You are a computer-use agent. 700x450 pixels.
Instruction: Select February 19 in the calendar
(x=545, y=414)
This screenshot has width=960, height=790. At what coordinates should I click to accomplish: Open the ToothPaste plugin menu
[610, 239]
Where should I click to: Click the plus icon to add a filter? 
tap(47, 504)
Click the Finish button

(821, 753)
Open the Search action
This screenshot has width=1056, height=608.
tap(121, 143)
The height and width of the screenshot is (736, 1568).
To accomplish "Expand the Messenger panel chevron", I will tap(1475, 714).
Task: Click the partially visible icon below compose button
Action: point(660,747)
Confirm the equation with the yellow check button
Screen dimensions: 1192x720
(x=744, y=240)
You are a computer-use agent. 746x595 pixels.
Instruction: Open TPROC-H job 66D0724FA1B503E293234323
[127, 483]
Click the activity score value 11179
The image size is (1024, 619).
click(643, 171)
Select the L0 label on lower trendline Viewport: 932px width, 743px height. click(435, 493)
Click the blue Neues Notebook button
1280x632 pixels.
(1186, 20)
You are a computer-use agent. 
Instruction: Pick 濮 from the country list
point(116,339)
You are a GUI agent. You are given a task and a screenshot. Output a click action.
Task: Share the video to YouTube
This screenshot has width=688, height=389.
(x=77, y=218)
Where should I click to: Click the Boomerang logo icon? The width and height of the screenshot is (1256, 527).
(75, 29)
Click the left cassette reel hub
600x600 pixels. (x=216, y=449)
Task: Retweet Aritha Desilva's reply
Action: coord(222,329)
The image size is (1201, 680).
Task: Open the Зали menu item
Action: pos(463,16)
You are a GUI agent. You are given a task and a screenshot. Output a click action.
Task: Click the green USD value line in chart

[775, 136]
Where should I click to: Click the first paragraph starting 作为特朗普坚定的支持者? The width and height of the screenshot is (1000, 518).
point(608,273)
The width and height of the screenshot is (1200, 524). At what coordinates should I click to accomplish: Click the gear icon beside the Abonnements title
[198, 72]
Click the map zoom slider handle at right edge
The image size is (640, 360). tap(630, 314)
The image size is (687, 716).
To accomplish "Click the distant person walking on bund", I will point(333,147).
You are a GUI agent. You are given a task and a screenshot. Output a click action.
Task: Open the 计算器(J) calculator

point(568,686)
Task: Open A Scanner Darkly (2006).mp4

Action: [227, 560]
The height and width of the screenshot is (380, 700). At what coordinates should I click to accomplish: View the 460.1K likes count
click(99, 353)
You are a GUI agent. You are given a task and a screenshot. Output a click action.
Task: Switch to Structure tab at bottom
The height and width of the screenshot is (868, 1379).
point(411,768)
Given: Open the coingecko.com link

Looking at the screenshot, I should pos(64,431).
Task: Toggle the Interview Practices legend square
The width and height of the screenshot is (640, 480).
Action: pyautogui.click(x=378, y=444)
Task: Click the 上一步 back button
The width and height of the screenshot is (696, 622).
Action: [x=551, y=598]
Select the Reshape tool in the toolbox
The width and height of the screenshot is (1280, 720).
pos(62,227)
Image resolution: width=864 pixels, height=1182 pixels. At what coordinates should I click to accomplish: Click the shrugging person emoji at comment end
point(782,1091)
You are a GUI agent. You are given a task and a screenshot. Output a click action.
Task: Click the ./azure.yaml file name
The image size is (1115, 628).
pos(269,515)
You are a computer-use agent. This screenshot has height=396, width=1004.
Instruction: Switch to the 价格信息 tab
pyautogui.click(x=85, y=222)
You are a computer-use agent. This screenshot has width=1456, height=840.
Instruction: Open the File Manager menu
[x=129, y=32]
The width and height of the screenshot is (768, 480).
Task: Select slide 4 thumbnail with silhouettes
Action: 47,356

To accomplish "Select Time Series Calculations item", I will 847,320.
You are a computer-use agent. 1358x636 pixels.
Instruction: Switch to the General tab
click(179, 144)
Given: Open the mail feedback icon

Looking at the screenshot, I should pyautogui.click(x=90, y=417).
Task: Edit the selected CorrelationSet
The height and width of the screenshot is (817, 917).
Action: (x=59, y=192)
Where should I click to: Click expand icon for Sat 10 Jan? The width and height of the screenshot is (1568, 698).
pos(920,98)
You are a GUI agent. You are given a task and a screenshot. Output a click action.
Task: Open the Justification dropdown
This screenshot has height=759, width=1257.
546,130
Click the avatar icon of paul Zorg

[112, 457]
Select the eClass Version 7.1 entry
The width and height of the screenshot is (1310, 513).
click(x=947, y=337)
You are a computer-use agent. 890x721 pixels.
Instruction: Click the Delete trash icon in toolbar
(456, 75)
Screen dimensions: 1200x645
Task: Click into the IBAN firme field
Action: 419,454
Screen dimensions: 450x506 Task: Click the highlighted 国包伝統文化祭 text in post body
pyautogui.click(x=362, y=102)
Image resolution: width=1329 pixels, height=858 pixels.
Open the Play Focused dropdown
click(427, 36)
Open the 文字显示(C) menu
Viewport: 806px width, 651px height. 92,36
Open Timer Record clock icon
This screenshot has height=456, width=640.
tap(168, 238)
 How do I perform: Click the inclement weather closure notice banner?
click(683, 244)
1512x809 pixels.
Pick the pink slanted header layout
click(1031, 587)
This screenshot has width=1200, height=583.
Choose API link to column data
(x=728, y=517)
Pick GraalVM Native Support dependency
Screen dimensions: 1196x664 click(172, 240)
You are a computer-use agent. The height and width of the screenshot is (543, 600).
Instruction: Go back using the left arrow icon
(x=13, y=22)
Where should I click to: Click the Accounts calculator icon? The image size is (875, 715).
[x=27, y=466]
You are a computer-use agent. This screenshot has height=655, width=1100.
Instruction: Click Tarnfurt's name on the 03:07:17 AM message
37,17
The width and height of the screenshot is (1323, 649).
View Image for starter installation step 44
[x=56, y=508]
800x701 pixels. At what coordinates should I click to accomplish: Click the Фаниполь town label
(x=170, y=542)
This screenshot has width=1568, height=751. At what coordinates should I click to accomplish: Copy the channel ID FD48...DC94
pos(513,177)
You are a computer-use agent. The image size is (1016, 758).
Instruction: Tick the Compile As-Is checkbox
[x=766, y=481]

***

[TASK STATEMENT] Beginning with the line that contains "How do I perform: Click", each line of the records above through the last one must be printed word for word.

[WRITTEN REPLY]
 How do I perform: Click the inclement weather closure notice banner?
click(683, 244)
1512x809 pixels.
Pick the pink slanted header layout
click(1031, 587)
This screenshot has width=1200, height=583.
Choose API link to column data
(x=728, y=517)
Pick GraalVM Native Support dependency
Screen dimensions: 1196x664 click(172, 240)
You are a computer-use agent. The height and width of the screenshot is (543, 600).
Instruction: Go back using the left arrow icon
(x=13, y=22)
Where should I click to: Click the Accounts calculator icon? The image size is (875, 715).
[x=27, y=466]
You are a computer-use agent. This screenshot has height=655, width=1100.
Instruction: Click Tarnfurt's name on the 03:07:17 AM message
37,17
The width and height of the screenshot is (1323, 649).
View Image for starter installation step 44
[x=56, y=508]
800x701 pixels. At what coordinates should I click to accomplish: Click the Фаниполь town label
(x=170, y=542)
This screenshot has width=1568, height=751. At what coordinates should I click to accomplish: Copy the channel ID FD48...DC94
pos(513,177)
You are a computer-use agent. The image size is (1016, 758).
Instruction: Tick the Compile As-Is checkbox
[x=766, y=481]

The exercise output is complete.